Coordination is Key
The CIO’s world, then, is moving toward higher-level strategic planning and policy development, as well as coordinating the activities of IT staff, contractors, supply chains, and processes. This shift also translates into a new set of metrics on which CIO performance is evaluated. It is no longer enough to simply make sure downtime is kept to a minimum and recoveries are quick. Instead, leadership qualities like the ability to motivate the workforce and drive the changes that result in improved performance and lower costs are seen as top priorities.
For many CIOs, this is a tough transition to make. A key problem is the tendency to apply the same management solutions on both internal and external employees. InfoWorld’s Isaac Sacolick notes that the most common pitfalls are to channel solutions around the internal team’s skills and technologies or to outsource more of the management burden to external partners and then expect them to oversee the implementation process. And in some cases, IT is removed from the equation altogether and has to suffer under whatever collection of people and resources that their business leaders see appropriate.
None of these solutions are optimal, however. Instead, the CIO should partner with business leaders to ensure that the resulting management regime features a mix of resources, partners, existing platforms, and new technologies to ensure innovative solutions are delivered faster and at the highest quality. This is not just about procurement or running due-diligence on a particular vendor, of course, but an exploration into how a digitally savvy enterprise can embrace the future.
A Collaborative Effort
Modern collaboration tools and techniques are proving to be essential in this new environment. Not only do they provide a convenient means of communication and information-sharing among disparate stakeholders of a given process, but they provide tracking tools to establish who is responsible for what, as well as performance evaluators, feedback loops, and ways to measure results for post-project analysis.

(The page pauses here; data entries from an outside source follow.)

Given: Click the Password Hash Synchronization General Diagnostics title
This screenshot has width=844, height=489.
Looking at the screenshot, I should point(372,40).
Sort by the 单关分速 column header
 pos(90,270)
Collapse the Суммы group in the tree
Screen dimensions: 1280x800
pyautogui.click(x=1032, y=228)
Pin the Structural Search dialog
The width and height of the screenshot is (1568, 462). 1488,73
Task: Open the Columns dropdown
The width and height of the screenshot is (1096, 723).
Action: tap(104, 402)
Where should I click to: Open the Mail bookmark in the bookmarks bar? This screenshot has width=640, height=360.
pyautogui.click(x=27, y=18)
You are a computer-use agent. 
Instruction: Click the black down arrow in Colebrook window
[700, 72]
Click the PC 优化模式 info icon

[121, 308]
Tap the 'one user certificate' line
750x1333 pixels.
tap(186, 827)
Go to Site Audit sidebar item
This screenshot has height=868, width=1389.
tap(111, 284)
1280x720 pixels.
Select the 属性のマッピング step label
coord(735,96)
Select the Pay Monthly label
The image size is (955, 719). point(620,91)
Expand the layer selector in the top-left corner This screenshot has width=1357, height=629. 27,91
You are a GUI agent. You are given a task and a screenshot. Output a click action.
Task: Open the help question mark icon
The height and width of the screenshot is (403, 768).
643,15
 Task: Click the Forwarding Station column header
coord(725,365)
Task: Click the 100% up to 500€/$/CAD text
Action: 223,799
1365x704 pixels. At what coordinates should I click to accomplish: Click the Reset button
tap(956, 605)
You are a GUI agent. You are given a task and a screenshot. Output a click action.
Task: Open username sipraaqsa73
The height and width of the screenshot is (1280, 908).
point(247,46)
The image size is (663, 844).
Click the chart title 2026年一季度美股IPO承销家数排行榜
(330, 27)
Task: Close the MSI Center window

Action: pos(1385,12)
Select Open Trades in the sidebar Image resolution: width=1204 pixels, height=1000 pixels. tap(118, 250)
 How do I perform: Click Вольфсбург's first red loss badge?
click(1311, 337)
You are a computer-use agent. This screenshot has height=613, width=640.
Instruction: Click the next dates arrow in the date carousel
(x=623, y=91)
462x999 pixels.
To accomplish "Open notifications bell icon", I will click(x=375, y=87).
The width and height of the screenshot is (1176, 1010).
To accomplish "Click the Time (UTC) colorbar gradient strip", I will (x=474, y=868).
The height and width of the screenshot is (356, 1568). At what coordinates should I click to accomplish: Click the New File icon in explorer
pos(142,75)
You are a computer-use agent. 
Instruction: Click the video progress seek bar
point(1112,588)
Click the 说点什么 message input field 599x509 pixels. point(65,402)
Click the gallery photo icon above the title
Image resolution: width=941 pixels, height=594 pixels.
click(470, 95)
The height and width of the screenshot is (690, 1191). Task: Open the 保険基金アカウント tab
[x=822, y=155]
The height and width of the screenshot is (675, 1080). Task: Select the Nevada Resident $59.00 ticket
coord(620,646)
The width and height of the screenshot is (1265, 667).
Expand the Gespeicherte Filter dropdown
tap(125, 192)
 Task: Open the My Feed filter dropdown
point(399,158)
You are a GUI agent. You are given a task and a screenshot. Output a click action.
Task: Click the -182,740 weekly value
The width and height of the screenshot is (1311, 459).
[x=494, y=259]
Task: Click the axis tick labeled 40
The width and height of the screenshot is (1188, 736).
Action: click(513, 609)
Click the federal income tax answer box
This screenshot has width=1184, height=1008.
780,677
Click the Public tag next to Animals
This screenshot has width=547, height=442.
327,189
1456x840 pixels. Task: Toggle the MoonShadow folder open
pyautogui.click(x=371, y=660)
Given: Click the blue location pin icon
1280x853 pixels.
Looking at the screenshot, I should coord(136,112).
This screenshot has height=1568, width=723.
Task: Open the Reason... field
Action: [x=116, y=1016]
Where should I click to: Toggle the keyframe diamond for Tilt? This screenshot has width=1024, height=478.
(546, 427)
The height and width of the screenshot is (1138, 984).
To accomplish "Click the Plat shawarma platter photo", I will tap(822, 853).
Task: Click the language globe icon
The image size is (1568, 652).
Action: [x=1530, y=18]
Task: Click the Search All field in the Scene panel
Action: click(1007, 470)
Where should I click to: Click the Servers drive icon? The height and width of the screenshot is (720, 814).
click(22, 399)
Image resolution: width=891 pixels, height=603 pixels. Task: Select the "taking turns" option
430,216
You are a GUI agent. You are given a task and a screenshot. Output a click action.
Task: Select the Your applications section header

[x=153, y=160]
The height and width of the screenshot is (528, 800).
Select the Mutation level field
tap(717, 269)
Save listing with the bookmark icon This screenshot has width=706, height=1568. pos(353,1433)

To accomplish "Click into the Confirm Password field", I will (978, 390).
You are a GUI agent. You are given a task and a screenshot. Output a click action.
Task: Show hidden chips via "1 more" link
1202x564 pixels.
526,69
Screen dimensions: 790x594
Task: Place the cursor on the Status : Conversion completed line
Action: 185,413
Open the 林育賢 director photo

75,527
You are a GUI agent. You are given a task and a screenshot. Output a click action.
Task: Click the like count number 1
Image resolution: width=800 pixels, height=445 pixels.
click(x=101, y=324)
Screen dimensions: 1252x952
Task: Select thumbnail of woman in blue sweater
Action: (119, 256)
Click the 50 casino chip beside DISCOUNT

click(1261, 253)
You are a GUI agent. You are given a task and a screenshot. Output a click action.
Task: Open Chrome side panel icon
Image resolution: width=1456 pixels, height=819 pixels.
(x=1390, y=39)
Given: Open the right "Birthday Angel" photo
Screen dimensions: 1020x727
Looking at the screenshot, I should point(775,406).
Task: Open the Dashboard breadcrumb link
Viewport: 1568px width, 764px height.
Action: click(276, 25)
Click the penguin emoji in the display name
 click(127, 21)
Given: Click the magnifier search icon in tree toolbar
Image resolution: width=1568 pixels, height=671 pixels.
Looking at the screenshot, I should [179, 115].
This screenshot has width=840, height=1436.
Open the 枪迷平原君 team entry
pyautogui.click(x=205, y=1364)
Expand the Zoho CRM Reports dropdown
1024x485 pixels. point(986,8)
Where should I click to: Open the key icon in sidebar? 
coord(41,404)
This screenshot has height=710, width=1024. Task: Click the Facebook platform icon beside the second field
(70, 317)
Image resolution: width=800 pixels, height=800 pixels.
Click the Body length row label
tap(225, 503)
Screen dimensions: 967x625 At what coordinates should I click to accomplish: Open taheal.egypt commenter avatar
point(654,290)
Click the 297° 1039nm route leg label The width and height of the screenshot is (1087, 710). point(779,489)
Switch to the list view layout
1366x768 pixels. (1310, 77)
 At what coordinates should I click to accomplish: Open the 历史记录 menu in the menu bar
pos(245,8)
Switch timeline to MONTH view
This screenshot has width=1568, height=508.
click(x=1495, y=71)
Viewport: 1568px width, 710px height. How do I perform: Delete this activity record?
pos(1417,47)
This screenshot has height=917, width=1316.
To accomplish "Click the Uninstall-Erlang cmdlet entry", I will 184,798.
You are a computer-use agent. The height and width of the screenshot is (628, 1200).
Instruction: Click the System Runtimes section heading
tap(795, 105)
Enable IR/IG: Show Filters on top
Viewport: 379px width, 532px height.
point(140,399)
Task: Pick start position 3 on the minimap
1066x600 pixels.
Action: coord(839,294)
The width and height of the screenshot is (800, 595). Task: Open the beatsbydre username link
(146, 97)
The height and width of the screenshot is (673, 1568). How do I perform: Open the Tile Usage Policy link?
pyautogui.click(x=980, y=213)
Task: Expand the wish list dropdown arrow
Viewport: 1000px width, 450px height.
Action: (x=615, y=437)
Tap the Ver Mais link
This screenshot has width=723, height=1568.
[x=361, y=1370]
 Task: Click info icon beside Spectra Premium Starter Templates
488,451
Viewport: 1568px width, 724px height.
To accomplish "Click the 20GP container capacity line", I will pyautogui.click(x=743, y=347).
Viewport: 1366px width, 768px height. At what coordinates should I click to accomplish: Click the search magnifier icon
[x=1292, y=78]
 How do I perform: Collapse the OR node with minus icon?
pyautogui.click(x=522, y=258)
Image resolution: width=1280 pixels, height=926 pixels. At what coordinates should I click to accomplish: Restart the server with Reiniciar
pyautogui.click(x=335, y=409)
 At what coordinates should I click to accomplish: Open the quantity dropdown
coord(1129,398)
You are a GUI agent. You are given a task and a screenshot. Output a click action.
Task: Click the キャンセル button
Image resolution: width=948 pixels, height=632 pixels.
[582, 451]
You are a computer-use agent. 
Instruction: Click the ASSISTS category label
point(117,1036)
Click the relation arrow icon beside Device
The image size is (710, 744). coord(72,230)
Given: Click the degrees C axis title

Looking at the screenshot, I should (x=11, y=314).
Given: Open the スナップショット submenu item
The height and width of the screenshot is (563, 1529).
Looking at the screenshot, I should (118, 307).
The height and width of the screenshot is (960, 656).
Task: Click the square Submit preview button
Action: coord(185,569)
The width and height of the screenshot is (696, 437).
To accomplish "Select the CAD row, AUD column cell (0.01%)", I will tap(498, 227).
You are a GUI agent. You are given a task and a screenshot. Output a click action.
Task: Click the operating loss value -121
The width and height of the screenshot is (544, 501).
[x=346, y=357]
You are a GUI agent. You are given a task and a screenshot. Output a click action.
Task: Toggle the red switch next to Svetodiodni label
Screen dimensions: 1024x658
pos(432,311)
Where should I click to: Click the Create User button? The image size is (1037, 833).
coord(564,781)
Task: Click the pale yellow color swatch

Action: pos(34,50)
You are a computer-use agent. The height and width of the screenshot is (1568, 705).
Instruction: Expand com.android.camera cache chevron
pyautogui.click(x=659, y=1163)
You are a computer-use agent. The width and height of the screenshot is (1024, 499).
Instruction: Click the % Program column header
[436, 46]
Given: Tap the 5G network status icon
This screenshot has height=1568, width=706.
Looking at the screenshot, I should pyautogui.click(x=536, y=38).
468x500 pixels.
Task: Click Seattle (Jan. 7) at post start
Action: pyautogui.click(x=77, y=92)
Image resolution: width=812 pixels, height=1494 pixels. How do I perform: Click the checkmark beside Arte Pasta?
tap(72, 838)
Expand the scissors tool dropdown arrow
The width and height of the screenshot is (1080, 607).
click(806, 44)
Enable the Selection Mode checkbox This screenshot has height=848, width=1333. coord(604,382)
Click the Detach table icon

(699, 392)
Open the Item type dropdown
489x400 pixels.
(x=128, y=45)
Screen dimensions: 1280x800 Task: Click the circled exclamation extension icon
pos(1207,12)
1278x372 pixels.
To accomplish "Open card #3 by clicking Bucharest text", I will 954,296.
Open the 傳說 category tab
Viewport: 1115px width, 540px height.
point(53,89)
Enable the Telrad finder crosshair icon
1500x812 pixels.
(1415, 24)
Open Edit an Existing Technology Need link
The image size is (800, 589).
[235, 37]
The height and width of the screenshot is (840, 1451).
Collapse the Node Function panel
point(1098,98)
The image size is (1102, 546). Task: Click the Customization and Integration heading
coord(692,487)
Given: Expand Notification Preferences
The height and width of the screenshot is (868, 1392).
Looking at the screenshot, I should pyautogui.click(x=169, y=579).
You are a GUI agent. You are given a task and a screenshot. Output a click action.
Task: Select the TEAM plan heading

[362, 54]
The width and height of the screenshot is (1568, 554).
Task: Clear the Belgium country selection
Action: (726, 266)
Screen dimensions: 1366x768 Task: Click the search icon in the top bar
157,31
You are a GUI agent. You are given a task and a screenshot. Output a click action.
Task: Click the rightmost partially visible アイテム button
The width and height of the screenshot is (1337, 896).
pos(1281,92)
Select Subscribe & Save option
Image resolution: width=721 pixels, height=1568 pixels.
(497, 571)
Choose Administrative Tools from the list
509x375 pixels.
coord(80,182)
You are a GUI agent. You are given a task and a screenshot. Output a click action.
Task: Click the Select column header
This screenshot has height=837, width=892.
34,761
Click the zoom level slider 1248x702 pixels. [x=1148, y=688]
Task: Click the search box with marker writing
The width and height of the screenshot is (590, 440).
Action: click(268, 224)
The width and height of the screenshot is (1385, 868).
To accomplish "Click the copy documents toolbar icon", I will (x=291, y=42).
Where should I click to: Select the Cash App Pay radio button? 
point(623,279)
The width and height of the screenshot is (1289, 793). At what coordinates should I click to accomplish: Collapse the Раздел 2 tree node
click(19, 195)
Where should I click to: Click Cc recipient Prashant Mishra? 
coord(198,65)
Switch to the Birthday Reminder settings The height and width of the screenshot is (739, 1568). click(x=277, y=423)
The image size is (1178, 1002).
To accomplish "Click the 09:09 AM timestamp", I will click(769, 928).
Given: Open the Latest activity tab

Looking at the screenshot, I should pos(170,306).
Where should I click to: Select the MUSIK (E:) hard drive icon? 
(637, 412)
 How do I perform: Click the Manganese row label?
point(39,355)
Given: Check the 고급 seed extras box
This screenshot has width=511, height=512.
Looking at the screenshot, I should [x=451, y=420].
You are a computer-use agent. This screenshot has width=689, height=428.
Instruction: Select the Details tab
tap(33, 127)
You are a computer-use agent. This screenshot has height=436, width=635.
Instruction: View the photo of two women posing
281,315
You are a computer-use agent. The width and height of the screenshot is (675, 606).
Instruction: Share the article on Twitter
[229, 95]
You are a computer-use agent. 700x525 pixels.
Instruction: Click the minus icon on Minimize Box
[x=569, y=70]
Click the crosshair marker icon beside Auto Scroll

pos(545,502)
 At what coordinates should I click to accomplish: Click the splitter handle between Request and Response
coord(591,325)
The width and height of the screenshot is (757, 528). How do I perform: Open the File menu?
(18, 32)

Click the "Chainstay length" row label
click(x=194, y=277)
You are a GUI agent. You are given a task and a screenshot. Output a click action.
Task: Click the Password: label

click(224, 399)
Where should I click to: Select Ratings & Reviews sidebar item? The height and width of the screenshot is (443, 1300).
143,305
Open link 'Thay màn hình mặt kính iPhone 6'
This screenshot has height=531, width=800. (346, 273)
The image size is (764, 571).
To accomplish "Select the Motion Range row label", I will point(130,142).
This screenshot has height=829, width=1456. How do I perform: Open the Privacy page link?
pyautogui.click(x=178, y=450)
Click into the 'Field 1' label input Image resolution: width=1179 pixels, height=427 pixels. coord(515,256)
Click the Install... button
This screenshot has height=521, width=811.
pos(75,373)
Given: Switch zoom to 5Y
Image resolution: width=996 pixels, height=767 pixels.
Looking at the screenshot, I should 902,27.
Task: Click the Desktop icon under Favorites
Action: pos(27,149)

In this way, the CIO gains a convenient way to build strong relationships among internal and external teams, not to mention users and clientele. In addition, it provides deep-dive analytics to streamline processes, improve product development workflows, and otherwise ensure that the business environment itself is on a trajectory of steadily improving results. At the same time, collaboration provides a way to funnel quality information to business leaders as they approach key decision points.
For CIOs, then, the way forward is clear: yes, technology will remain a key element of the job, but relationship-building, team guidance, and other soft skills will increasingly consume more time and attention as the digital economy unfolds and data infrastructure expands beyond what is directly controlled by the enterprise.
With so much leeway being given to knowledge workers to compile their own resources and complete tasks in their own ways, it will be up to the CIO to make sure that everyone is on the same page and working toward the same goal.